そもそもこれまでのCache-Controlヘッダーは仕様が非常に複雑で、未実装のパラメータがある可能性もあって動作確認が難しいという問題がありました。ブラウザとCDNがそれぞれCache-Controlヘッダーを解釈するので、1つのヘッダーで複数のキャッシュレイヤーを考える必要もありました。そこに対して、CDN-Cache-Controlヘッダーが2022年6月にRFC9213として公開されています。このRFCのオーサーはAkamai、Fastly、Cloudflareの連名なんですけど、今のところCloudflareしか実装しなさそうでした。なので、他に実装しているCDN事業者がいたら教えてください。CDN-Cache-Controlヘッダーの登場でブラウザのキャッシュの設定をCache-Controlヘッダー、CDNのキャッシュの設定をCDN-Cache-Controlヘッダーで行うことで、設定がすっきりしたり、CDN間の移行も容易になる可能性が今後出てくるかもしれません。
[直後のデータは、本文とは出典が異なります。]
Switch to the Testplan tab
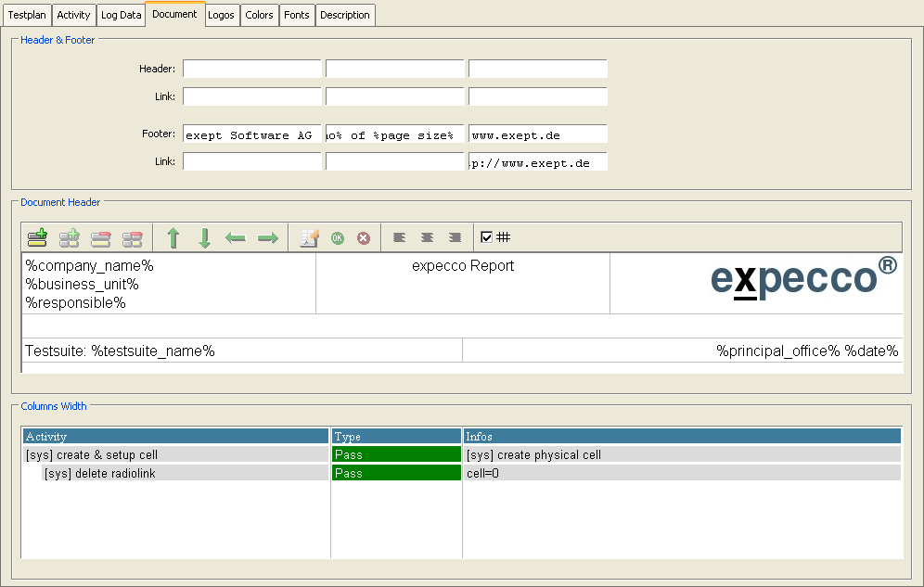tap(27, 15)
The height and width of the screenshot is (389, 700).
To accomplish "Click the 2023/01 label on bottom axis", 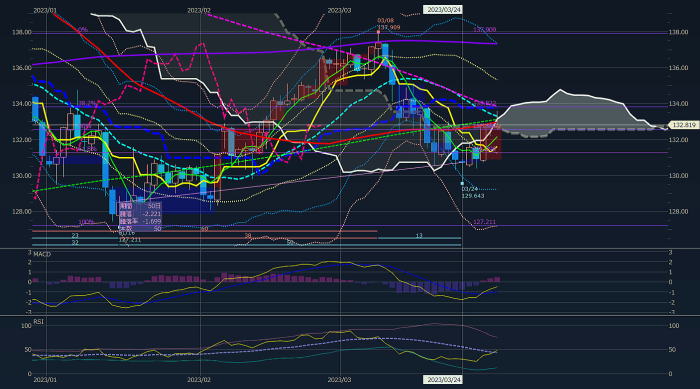I will [45, 380].
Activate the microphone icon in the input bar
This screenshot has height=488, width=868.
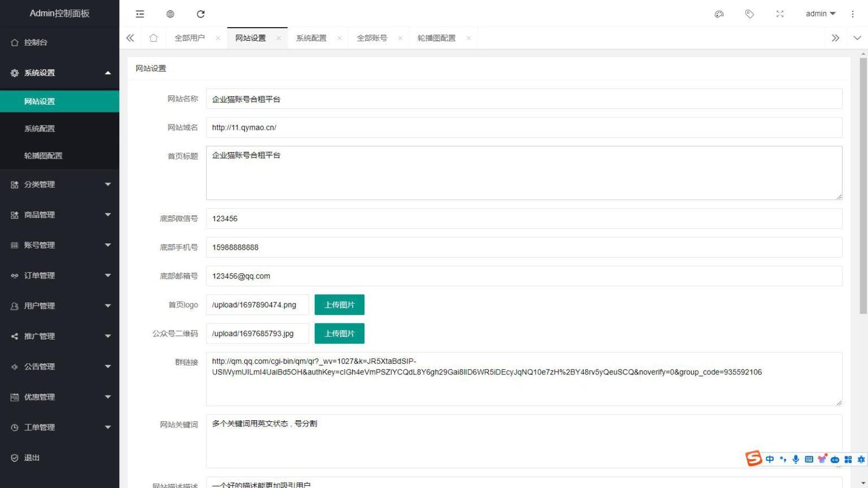point(796,459)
ちなみにCDN-Cache-Controlヘッダーの使用はCache-Controlヘッダーとほぼ同様なので、CDN-Cache-Controlヘッダーの登場によってできることが増えるわけではないです。あえて言えばブラウザとCDNの間にProxyがあった場合、ProxyとCDNのキャッシュ設定を分けることがCache-Controlヘッダーではこれまで不可能だったんですけど、それができるようになったというのはあるかもしれないですね。ただ、最近だと常時HTTPS化が当たり前なので、ブラウザとCDNの間のProxyの存在を考慮する必要がほとんどなくなってきているのが実情です。

ディスプレイサイズに合わせて複数サイズのサムネイル画像を用意
CDNに関するよくある勘違いはスライドのとおりです。今回は比較的機能が多いCDNであるFastlyの利用事例や利用例を紹介するんですけど、必要な機能や要件をよく調べてどのCDNを利用するか選んでください。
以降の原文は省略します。